A snow squall came whipping in this afternoon, pretty much out of nowhere. Whiteness blanked the mountain. A wicked wind scooped some of the paper bags of recyclables I had just loaded into the pickup, and took them up up and away. I don't know where they went. I was in the garage, in the process of charging the battery in the tractor -- it did not see much action this summer as the ground was so dry, no grass grew -- and once it was charged, there was nothing to do but take it for a spin in the back field, even though the weather was most inhospitable. I didn't want it to lose the charge that took so long to gain but it was a bitter fling, snow stinging my cheeks and the wind biting right through my pants.

Yesterday the skies were blue when I went to the funeral of a wonderful woman who lived in the center of our town. No mistake, she *was* the center of our town, leading the school board, heading up the effort to build a new school for the town, creating our little library, and, always, holding forth with her strident Democratic point of view. Originally from California, she came to this area in the 1930s to perform in a summer theater. Essentially, she never left. She married into the Colony family, the family that ran the woolen mills in this region, a lofty entry into the rural New Hampshire countryside. When the mills went bankrupt in 1970, the family turned a sow's ear into a silk purse, eventually establishing a historic district, raising the mills up out of their ghostly hollows into a place ranked first as a National Historic District and later as a National Historic Monument. Peggy led the charge. Just about every brick has been polished in the process and Peggy's house, where she lived for 69 years, is the jewel in the crown of this ring of mills. Aside from all else, she was the mother of seven children, all of whom live here in town, either full-time or seasonally, with their families, none of them small. She presided over this massive family (their Christmas dinner could be mistaken for a town meeting) with what her husband referred to as her "iron whim" and what others called her velvet glove. In the last election, when the family was gathered in full, she held a straw poll and asked everyone to vote for either Hilary Clinton or Obama. When the results were tallied, more than half were in favor of Hilary. Those who favored Obama, she declared, her fist striking the table, are *out* of the family.

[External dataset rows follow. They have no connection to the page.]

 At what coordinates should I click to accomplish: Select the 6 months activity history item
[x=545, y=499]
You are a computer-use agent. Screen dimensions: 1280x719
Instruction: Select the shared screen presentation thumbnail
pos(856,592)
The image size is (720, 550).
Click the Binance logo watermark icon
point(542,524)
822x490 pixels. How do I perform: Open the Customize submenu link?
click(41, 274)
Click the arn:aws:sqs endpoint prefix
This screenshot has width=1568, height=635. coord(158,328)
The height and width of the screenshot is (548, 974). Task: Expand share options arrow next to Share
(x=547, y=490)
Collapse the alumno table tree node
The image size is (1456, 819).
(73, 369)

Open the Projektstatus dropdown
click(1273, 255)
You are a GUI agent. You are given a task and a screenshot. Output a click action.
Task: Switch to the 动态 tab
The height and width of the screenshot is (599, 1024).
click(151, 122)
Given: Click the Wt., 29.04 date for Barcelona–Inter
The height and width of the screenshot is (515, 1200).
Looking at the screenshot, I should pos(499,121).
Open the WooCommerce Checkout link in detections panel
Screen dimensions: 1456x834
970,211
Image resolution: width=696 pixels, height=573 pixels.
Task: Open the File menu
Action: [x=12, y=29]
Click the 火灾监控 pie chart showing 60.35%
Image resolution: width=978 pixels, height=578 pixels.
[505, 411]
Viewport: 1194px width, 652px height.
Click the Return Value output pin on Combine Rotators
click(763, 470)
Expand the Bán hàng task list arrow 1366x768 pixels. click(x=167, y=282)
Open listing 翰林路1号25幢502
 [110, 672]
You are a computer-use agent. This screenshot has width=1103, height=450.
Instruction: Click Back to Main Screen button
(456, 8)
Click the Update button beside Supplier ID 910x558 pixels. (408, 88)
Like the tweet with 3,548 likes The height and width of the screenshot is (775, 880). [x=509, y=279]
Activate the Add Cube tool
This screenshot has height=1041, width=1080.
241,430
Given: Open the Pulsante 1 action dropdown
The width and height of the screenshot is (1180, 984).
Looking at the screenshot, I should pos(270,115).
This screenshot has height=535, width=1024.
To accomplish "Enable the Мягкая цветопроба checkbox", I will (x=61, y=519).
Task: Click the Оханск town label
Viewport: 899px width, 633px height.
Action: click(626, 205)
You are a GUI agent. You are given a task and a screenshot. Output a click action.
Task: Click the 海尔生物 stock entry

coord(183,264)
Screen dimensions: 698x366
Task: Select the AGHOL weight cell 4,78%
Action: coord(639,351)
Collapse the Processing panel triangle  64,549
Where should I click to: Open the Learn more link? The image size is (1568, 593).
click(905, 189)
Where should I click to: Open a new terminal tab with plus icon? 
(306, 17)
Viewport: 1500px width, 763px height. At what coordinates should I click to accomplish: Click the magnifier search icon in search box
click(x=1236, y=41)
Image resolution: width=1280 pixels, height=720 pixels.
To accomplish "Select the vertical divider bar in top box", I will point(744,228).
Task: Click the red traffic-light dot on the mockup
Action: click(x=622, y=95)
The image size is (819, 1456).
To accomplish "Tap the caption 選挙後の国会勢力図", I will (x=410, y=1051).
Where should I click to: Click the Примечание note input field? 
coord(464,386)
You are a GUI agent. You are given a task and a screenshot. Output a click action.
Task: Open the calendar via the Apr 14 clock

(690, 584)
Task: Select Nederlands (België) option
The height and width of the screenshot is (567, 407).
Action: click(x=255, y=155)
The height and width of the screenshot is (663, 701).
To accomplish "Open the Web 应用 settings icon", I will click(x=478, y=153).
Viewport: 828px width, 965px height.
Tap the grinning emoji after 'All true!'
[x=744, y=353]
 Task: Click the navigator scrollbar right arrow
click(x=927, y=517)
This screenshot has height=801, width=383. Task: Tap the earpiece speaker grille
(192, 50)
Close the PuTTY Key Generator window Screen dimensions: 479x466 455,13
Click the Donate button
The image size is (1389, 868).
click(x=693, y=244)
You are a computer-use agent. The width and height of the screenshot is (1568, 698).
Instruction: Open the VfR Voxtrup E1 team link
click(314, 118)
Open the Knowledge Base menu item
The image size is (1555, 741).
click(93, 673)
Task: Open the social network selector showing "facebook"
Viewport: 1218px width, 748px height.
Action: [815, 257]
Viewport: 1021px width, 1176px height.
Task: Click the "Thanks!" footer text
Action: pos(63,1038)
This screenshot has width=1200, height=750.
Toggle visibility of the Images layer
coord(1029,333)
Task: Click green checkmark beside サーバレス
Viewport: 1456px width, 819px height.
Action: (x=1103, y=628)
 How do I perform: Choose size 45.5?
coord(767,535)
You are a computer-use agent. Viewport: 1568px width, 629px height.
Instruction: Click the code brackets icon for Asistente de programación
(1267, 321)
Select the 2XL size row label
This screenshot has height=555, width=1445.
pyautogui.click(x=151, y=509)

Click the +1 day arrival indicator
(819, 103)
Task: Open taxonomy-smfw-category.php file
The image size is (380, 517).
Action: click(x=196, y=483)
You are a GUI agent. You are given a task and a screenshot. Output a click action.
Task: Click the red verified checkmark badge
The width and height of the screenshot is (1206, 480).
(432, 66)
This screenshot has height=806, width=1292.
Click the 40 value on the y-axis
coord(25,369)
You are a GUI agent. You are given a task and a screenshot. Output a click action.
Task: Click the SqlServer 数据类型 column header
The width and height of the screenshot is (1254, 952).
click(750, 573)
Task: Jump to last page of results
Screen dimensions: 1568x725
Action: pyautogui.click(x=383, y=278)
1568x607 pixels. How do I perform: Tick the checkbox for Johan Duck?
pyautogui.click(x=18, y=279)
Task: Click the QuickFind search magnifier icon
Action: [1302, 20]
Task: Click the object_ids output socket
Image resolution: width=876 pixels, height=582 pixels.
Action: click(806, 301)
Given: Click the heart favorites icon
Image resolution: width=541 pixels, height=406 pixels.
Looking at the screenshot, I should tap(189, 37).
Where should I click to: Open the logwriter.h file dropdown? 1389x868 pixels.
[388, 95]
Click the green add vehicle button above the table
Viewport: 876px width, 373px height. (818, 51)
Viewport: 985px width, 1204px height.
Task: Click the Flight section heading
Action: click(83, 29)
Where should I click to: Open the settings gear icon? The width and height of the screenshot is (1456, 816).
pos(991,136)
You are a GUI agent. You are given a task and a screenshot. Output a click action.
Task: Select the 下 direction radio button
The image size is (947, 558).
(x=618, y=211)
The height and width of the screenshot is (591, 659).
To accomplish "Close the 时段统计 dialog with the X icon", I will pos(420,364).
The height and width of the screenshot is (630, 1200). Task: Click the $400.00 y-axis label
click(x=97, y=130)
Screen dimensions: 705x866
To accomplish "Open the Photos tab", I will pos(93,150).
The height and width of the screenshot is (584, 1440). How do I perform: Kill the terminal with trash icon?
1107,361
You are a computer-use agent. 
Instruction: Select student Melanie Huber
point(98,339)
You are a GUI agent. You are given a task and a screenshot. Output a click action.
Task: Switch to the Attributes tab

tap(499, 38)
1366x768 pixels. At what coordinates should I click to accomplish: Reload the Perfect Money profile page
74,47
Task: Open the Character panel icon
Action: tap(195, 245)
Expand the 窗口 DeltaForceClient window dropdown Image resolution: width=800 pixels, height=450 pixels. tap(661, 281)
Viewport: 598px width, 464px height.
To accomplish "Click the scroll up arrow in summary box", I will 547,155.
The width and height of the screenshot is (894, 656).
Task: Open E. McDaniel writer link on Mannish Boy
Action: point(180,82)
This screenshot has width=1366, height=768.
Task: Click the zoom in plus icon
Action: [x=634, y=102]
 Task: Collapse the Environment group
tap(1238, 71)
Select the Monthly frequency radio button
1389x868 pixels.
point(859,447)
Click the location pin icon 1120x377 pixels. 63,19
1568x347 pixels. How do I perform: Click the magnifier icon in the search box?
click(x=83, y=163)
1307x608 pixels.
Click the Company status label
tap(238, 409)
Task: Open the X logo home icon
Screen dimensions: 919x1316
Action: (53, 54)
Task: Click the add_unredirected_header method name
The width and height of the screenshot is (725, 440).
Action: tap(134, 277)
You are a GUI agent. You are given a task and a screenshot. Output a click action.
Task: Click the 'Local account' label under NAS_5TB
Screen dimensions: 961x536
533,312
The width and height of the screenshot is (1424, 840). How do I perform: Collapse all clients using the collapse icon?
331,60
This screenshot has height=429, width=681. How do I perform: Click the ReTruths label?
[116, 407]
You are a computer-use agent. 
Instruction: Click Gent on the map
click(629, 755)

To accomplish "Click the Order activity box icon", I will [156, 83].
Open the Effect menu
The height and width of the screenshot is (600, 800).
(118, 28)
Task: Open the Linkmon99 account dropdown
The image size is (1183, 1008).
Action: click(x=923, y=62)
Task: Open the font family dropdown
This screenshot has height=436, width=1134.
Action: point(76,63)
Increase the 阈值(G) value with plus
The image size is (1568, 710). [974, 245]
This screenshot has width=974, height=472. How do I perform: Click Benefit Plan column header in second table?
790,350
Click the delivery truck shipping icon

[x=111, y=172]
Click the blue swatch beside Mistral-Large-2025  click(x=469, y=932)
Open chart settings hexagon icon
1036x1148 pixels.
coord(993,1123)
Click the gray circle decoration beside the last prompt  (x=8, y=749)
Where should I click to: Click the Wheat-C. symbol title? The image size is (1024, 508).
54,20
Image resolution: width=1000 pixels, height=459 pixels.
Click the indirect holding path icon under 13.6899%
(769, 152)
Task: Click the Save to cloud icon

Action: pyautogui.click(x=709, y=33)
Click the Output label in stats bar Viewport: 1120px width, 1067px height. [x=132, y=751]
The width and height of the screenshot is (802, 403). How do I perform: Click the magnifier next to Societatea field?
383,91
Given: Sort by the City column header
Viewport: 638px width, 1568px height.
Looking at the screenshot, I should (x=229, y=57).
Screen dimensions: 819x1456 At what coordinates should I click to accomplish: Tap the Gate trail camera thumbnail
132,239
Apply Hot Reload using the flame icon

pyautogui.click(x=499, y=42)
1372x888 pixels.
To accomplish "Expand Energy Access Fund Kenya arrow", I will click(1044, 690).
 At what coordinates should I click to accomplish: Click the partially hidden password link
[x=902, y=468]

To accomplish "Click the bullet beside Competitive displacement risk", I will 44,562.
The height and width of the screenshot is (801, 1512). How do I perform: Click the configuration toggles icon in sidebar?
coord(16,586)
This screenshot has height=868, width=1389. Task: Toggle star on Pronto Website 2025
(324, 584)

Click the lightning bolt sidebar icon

But mostly, she was celebrated for her positive outlook (nearly every encounter she made, be it ice cream or fall colors or a new novel, she sang out was "the best" she had ever experienced), and for her hospitality -- parties, family visits, stray visitors from anywhere on earth, everyone was welcomed, quite literally with open arms. What was one more? John, her co-conspirator and beloved husband of 65 years, died six years ago. Peggy carried on with spirit. Speaking at her funeral, her son-in-law bemoaned that he had lost the "president of his fan club." The point was, we all had. She boosted us all and boasted of us, as if we were all, this massive number of friends and family chief among her concerns, chief among her foundlings. She was the Queen Mum not only of her family but of this village.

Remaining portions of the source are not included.